Sacha Vilmar dénonce un problème de calendrier et de concertation :

« Cette décision aurait pu se faire de façon anticipée. Pour les 23 salariés, ce sont des contrats de travail qui ne vont pas être renouvelés et c’est très difficile à six mois du festival. On aurait aimé disposer d’au moins un an pour nous retourner. Par exemple, les frais pour les locaux étaient couverts par le festival. On a des baux en cours, ce sont des choses qui mettent du temps à s’arrêter. On doit aussi vendre le matériel. »

Chaque année, le village du festival accueille le cœur des festivités. Photo : Teona Goreci / Document remis

Il dénonce également une décision prise de manière unilatérale, sans l’accord des autres investisseurs du projet. Pour lui, ce n’est pas « honnête intellectuellement », d’autant que le rôle de son association était nécessaire dans la programmation d’un tel évènement :

« Les autres financeurs du projet n’auraient pas accepté de soutenir un festival organisé directement par l’Université, comme il s’agit d’un service d’État. Ils ont accepté de financer Démostratif uniquement parce qu’une association tierce le prenait en charge. Les programmateurs invités au festival faisaient aussi partie de mes contacts personnels. Je les avaient rencontrés lors de tournées avec ma compagnie de théâtre. Ils venaient parce que j’avais réussi à nouer une relation de confiance avec eux. »

Une volonté de collaboration

Enrica Zanin décrit une « année de transition » pour justifier les contraintes subies par Sacha Vilmar et ses collaborateurs. Selon elle, l’arrêt du festival était en discussion depuis septembre 2025. « Ce n’est pas une décision prise du jour au lendemain », se défend-elle tout en assurant que l’Université souhaite continuer à collaborer avec le directeur du festival.
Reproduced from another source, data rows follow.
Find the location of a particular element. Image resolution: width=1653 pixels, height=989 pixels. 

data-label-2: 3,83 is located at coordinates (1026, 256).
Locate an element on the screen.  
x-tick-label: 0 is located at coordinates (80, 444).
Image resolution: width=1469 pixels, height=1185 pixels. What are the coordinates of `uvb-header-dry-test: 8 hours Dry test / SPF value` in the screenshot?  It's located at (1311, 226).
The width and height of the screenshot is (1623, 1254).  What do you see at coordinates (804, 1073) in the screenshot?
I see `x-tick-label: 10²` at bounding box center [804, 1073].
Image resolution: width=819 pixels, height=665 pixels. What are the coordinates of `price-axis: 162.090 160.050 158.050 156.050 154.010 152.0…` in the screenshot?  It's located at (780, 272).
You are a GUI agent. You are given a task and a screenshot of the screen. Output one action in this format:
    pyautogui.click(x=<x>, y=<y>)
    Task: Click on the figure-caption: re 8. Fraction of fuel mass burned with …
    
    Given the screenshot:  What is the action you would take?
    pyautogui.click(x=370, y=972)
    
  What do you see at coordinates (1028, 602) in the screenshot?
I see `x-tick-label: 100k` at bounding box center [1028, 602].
L’Unistra l’a tout de même invité à participer à la programmation de son nouveau projet à la Pokop, à partir de septembre 2026. Ce que Sacha Vilmar a accepté. Selon lui, l’Université lui a probablement fait cette proposition pour ne pas perdre le fonds de 100 000 euros qu’elle injectait dans Démostratif. Il s’agit d’une somme qu’elle reçoit de l’État et qui est renouvelable chaque année :

« Ils auraient pu nous proposer de faire le festival sous une autre forme, à partir de septembre et sur un semestre. »

L’ancien directeur artistique de Démostratif a aussi été encouragé à candidater à un futur poste lié au nouveau projet de l’Université, celui de directeur artistique de la Pokop.